Vincent Chaudel, cofundador del Observatoire du Sport Business, declaró al diario español La Razón que la incorporación de Messi al PSG “puede ayudar al club a desarrollar su imagen a nivel internacional, especialmente en Asia”; y calculó que podría vender, por ejemplo, alrededor de 1,5 millones de camisetas al año, es decir, “200 a 300.000 camisetas más de las que vende ahora”.
Según el Observatoire du Sport Business, el impacto económico del fichaje de Messi se podría traducir en un espectacular aumento de ingresos para el PSG. El club parisino podría ganar 30 millones de euros más por los royalties de la venta de camisetas, más de 77 millones por nuevos contratos de patrocinio y hasta 30 millones más si llegara a ganar la Liga de Campeones. A eso habría que añadir la mejora en la reputación de la marca PSG y el aumento de su visibilidad en las redes sociales gracias a la presencia de Messi.
Además, el Fan Token del PSG se revalorizó más de un 130% desde que se conoció la posibilidad de que Messi ficharía por el club.
El Barcelona sin Messi
Los millones de euros que pueden llegar a París con el fichaje de Messi son los que, por otro lado, dejará de ingresar el Barcelona al dejar ir a su máxima estrella. Según la consultora Brand Finance, la marcha de Leo podría costarle 137 millones de euros al club que preside Joan Laporta y el valor de la entidad podría disminuir un 11% respecto a la tasación actual, cifrada en 1.266 millones.
Es que la presencia de Messi permite atraer seguidores, vender más abonos, realizar acuerdos comerciales y ganar trofeos. Su partida le costará al club catalán mucho más que logros deportivos. De hecho, en los últimos años, se conoció que los patrocinadores que tiene el club renovaban sus contratos año a año, simplemente por si Messi se iba del Barça o dejaba de jugar al fútbol.
A su vez, cabe recordar que el último contrato de Leo con el equipo catalán, que venció en junio de 2021, contemplaba un salario de 71 millones de euros netos por temporada. Joan Laporta, nuevo presidente del club, había logrado que Messi bajara ese salario en un 50% (35 millones) para concretar su renovación y cumplir con las normas del control económico o fair play financiero.

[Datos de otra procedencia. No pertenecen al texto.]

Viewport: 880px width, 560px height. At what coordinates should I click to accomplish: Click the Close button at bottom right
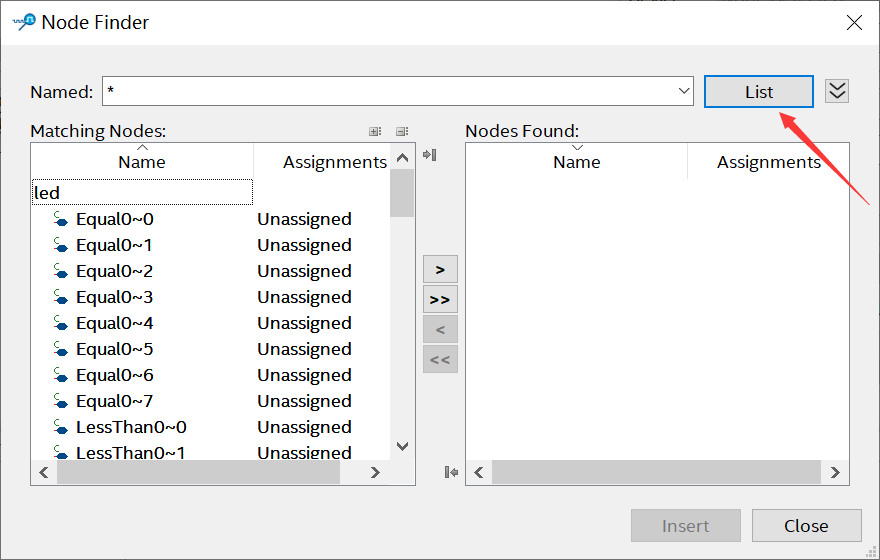coord(806,526)
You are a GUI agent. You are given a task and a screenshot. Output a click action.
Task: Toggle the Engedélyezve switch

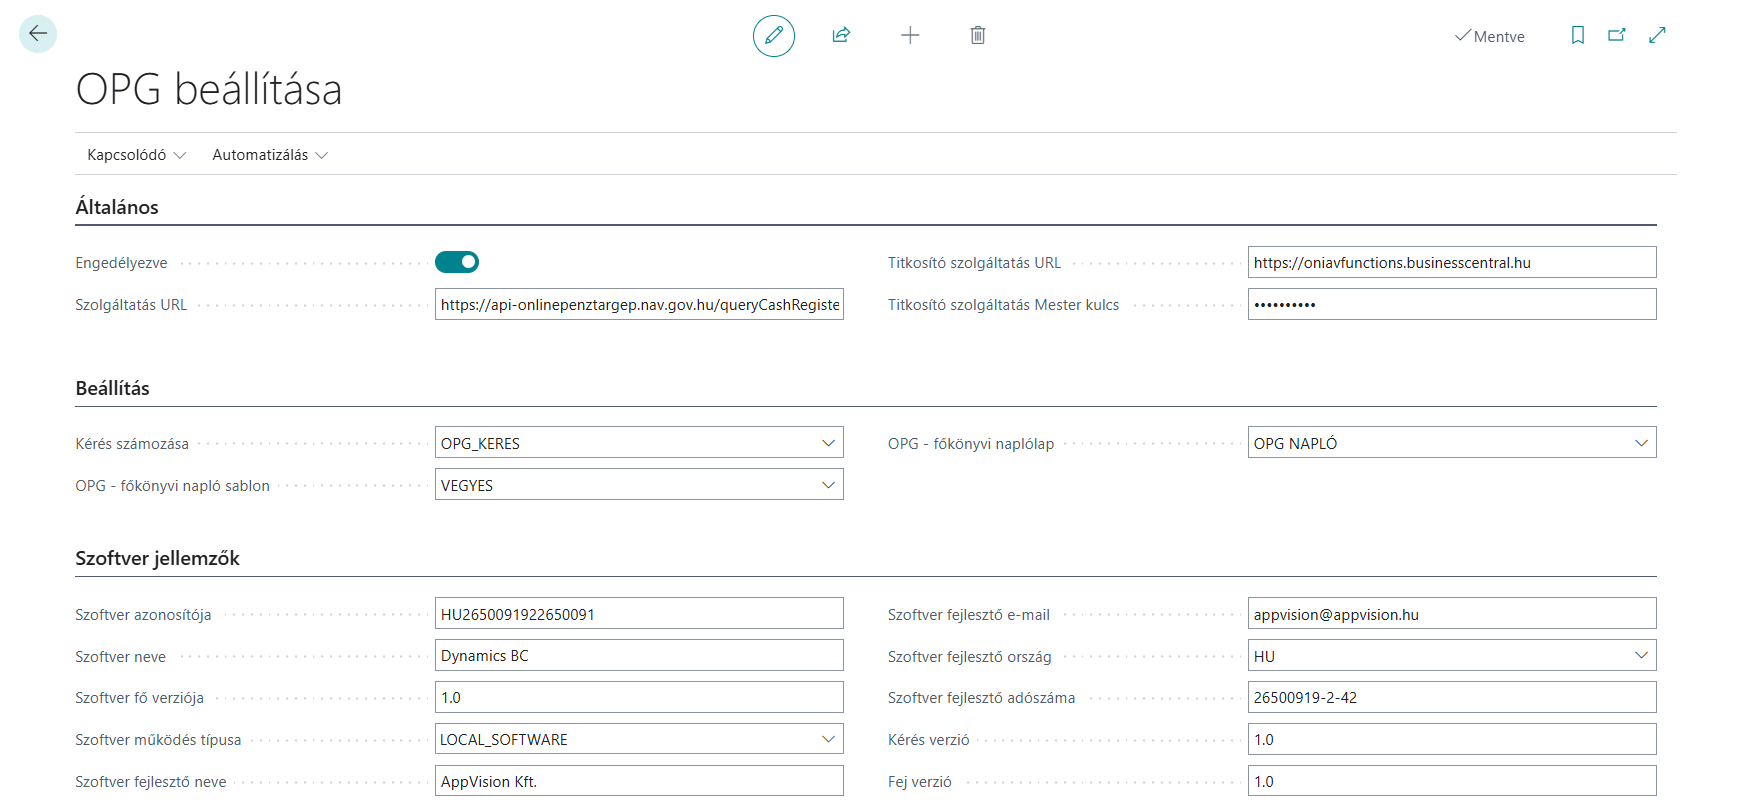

Sin embargo, eso no fue suficiente y ahora Messi arribó con su talento –deportivo y de negocios- a París.
Según calculan especialistas financieros españoles, el Barça podría perder como mínimo el 25% de sus ingresos comerciales anuales, incluso el 30%. Lo que representa entre 75 y 90 millones de euros.
Si se multiplica esa cifra por los 5 años del contrato que el astro argentino se aprestaba a firmar con el club, la cifra que dejaría de ingresar Barcelona hasta 2026 podría ser entre 375 y 450 millones de euros.